* What is needed *
Below is a listing. Gather each line of it that contains "agent".

* Provided information *
[Start of Attachment]

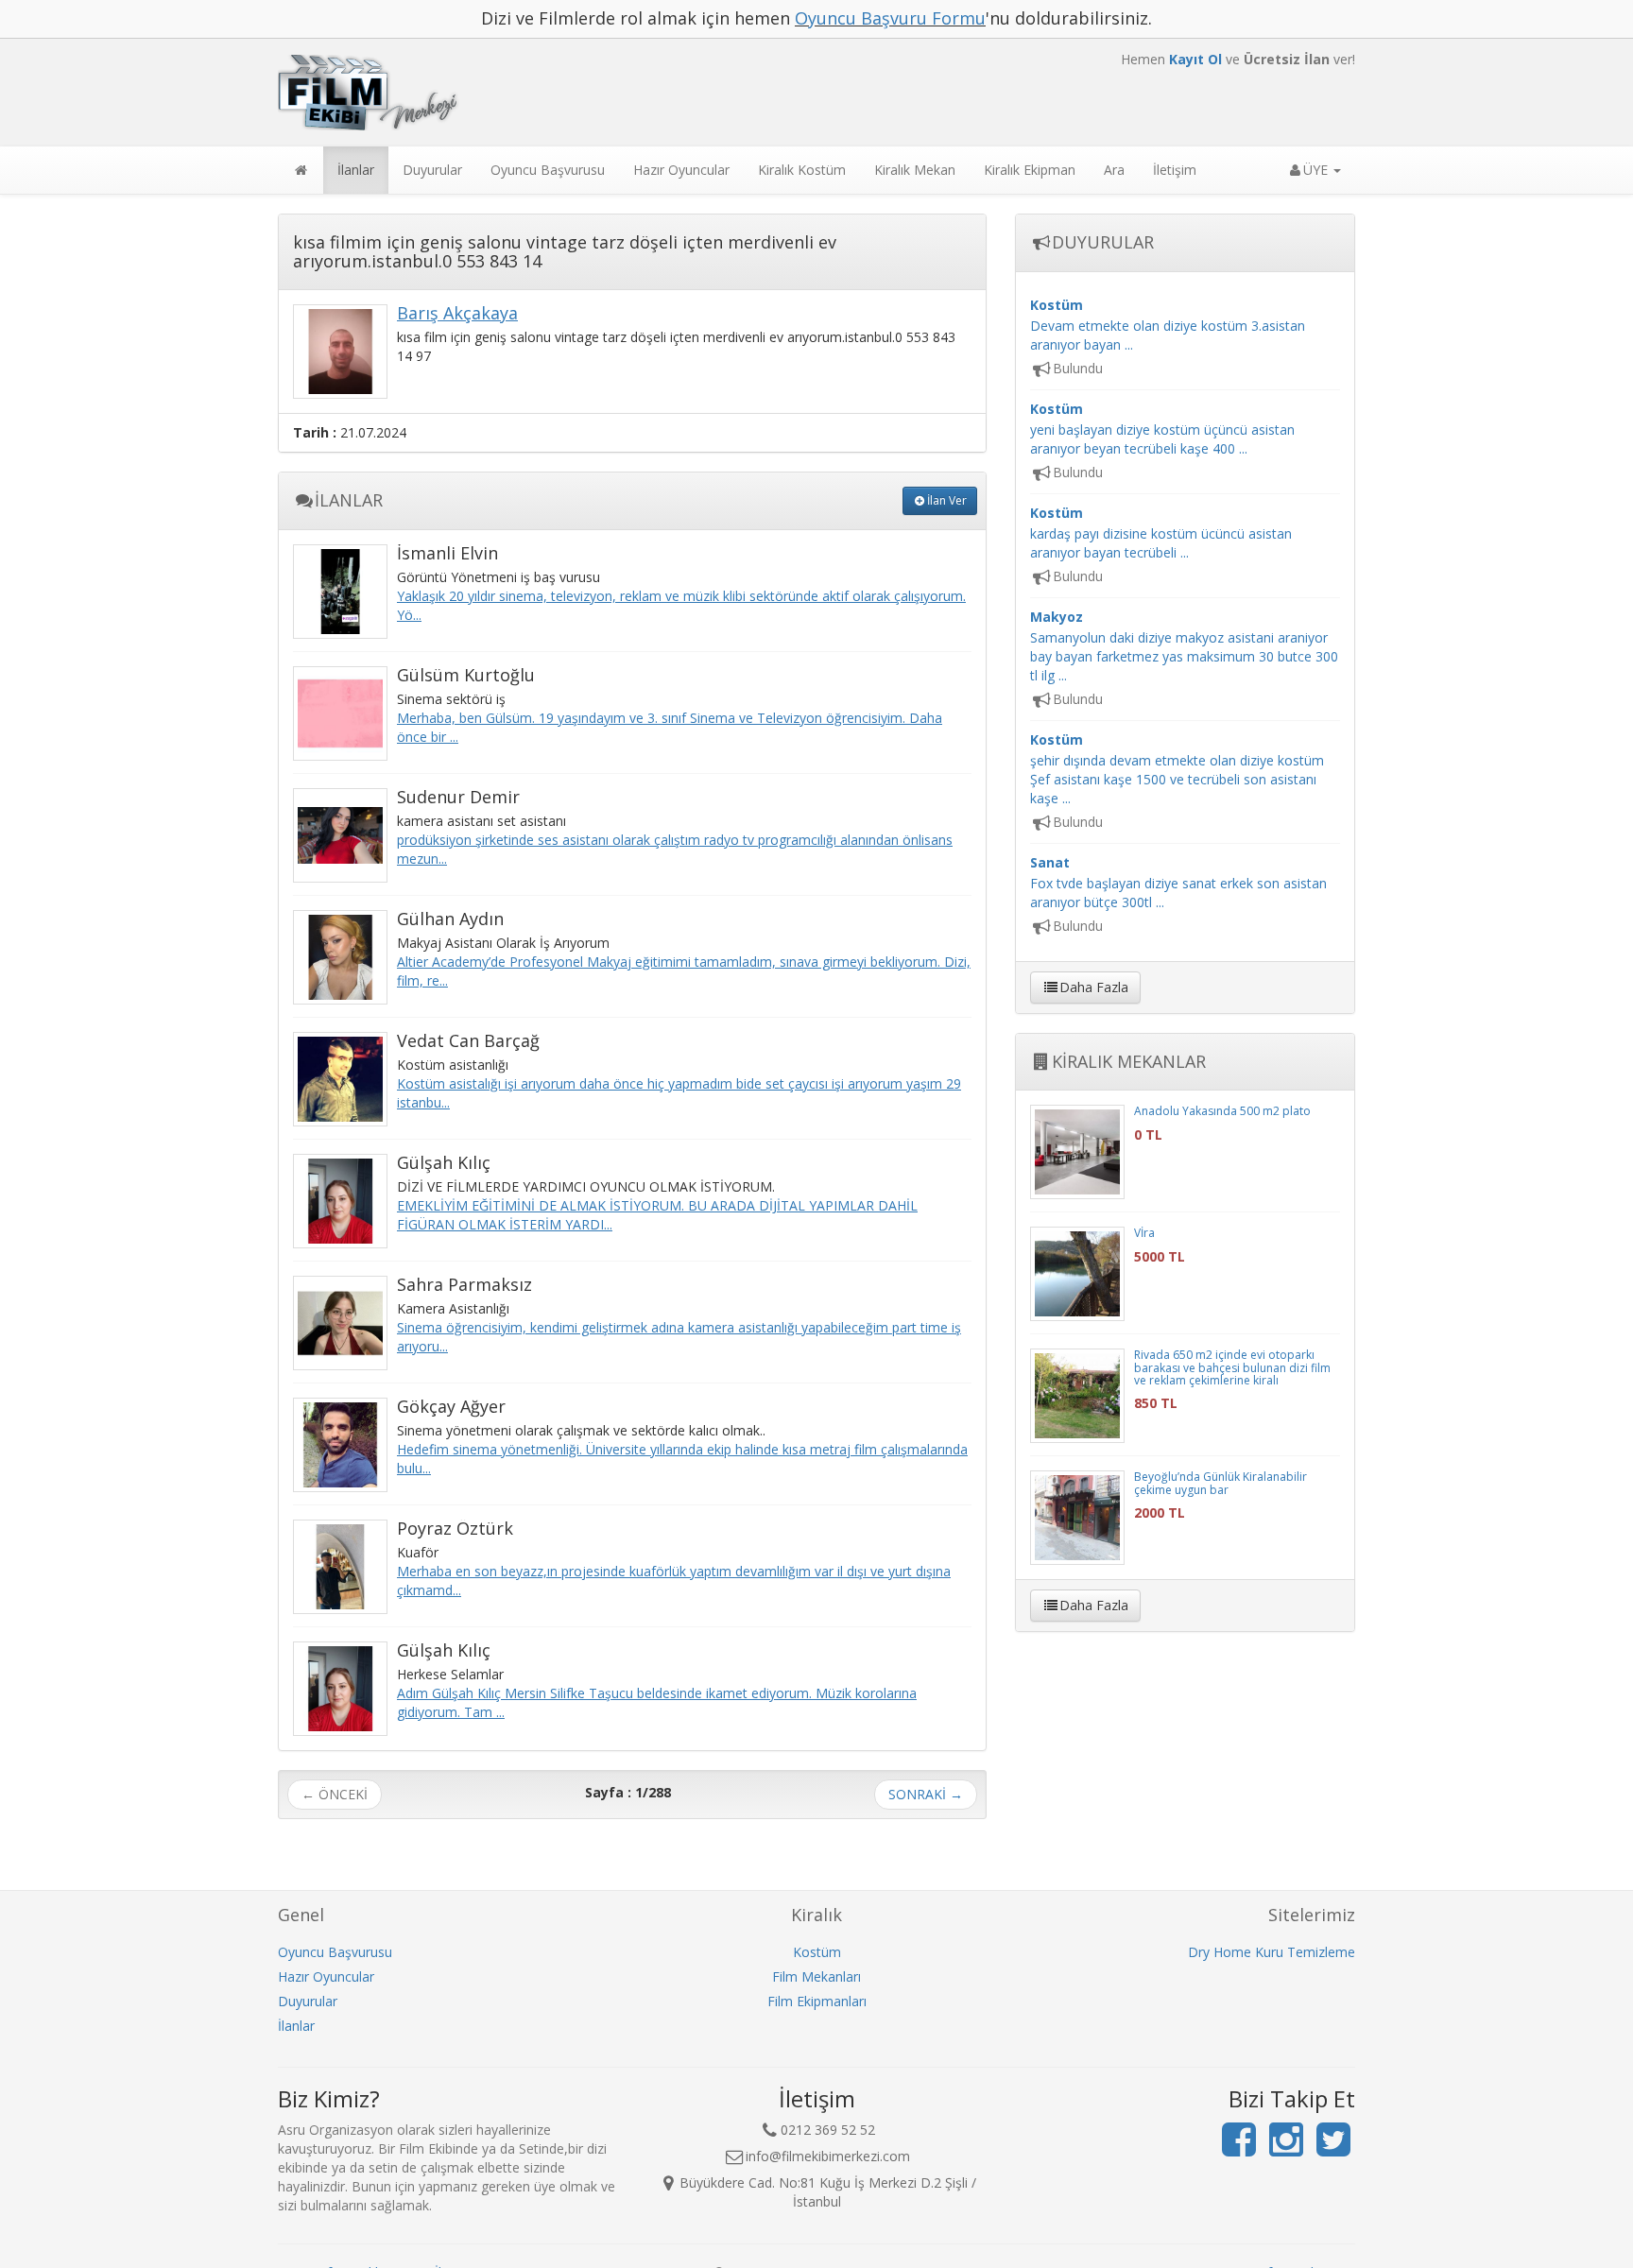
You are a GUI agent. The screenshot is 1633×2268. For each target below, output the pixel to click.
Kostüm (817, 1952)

[End of Attachment]
[Start of Attachment]

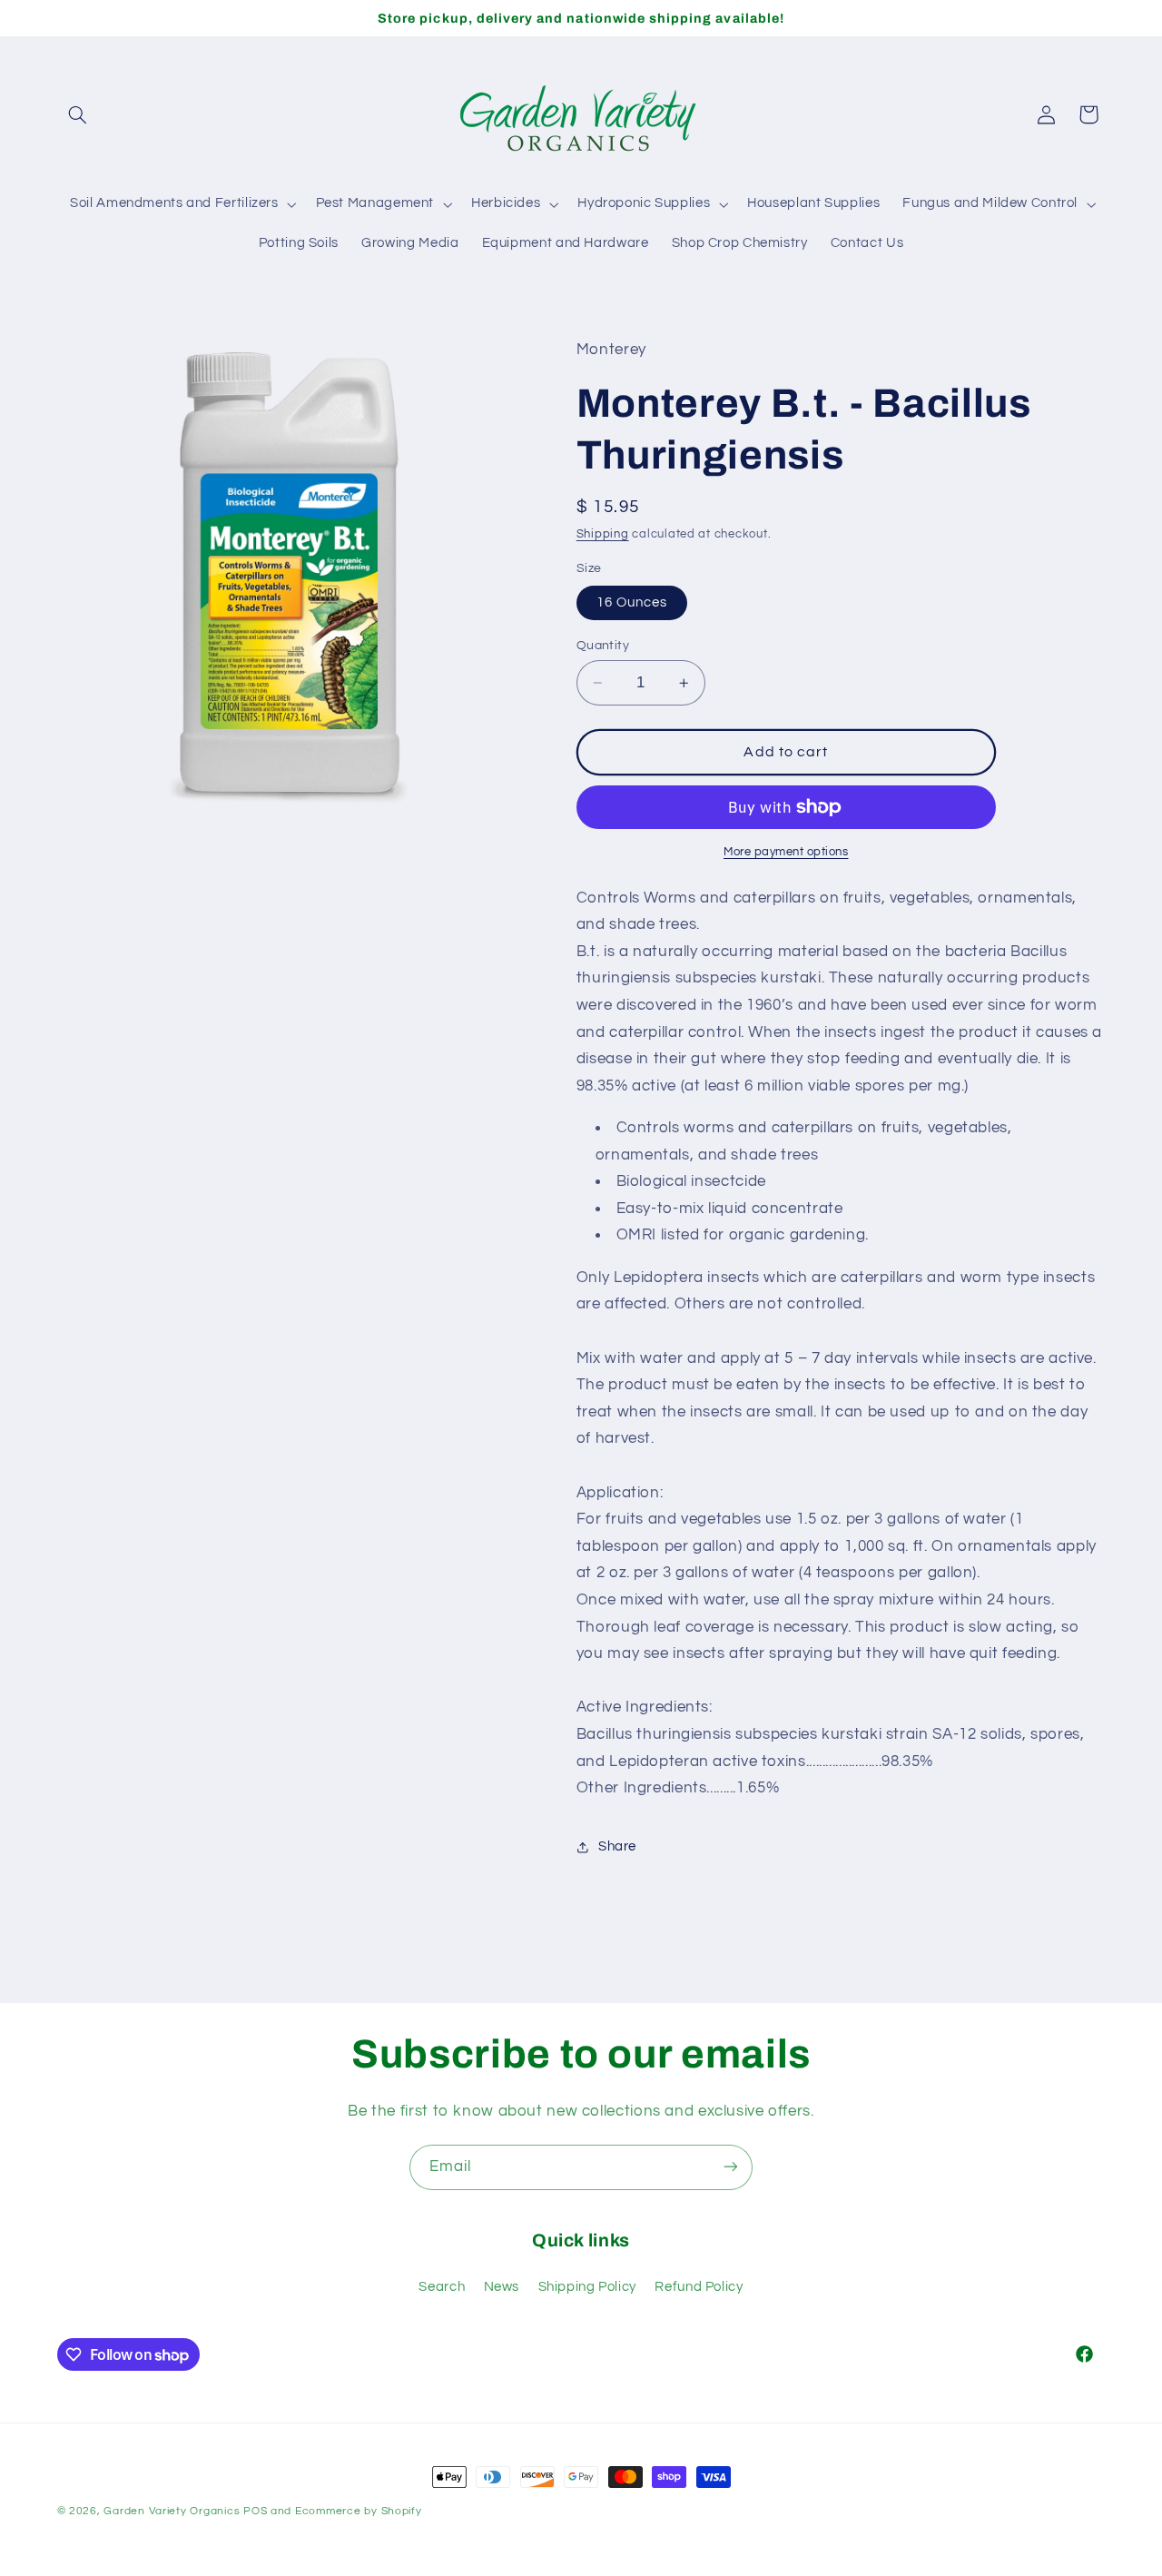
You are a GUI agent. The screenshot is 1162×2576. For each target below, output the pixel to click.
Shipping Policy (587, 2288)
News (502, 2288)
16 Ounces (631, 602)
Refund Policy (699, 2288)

[End of Attachment]

* Task answer *
You are a GUI agent. The screenshot is 1633×2268. For each target below, output the pixel to click.
You are a GUI agent. The screenshot is 1162×2576. For each target below, output the pixel to click.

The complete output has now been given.